- [SELECTED PASSAGE]

Decision: **Approach B**.
## Proposed Design
### 1. API Pipeline Architecture
Implement a deterministic request pipeline:
1. Subject mapping + dispatch (`GenerateJSMappingTable`, `ApiDispatch`, routed request processing)
2. Request metadata extraction (`GetRequestInfo`, `UnmarshalRequest`, subject parsing helpers)
3. Account checks/tracking (`CheckJetStream`, `TrackAPI`, `TrackAPIErr`, reservation/limits checks)
4. Handler execution (stream, consumer, leader/control operations)
5. Response publishing (immediate or delayed) and advisory audit emission
### 2. Component Boundaries
- `JetStreamApi` class: pure/static helpers (`GenerateJSMappingTable`, subject parsers, JSON-shape helpers, delayed queue helper)

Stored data
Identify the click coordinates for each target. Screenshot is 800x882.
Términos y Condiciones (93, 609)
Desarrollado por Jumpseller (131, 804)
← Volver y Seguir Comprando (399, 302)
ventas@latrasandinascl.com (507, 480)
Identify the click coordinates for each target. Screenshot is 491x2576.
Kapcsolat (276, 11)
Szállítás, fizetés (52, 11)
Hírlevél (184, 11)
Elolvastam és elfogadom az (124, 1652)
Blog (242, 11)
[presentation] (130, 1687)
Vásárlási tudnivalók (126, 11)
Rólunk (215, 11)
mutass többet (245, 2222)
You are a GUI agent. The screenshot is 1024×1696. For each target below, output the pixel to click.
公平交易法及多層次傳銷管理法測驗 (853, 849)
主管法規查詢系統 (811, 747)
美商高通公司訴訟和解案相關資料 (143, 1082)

- [EXERCISE REQUIREMENTS]
**A.** Translate the sentence "Implement a deterministic request pipeline" from the JetStream API design notes into Spanish.
**B.** Extend the JetStream API design notes, picking up after the last line shown.

- [ANSWER LIST]
**A.** Implementar una canalización de solicitudes determinista.

**B.**
- `JetStreamEngine` class: API entry on engine (`ApiDispatch`)
- `NatsServer` partials: handler implementations and response transport
- `Account` / `JsAccount`: API counters, enablement checks, tiered reservation and non-clustered limits checks
### 3. Handler Grouping Strategy
Use 3 feature groups (max ~20):
1. **Group A (20):** IDs `1452,1454-1472`
Dispatch, delayed responder core, request parsing, account tracking, account info, naming helpers.
2. **Group B (18):** IDs `1473-1490`
Stream CRUD/list/info plus leader step-down, peer/remove/move operations and request-shape validators.
3. **Group C (17):** IDs `1491-1507`
Message delete/get, consumer unpin/pause/create/list/info/delete, purge/restore/snapshot, API advisory.
### 4. Testing Strategy
- Tracked tests first-class:
- `#1716` (JSON object/array detector)
- `#1719` (delayed API response sequencing/cancellation/reload behavior)
- Add focused helper tests where needed for deterministic per-feature verification, but only promote tracked IDs through PortTracker workflow.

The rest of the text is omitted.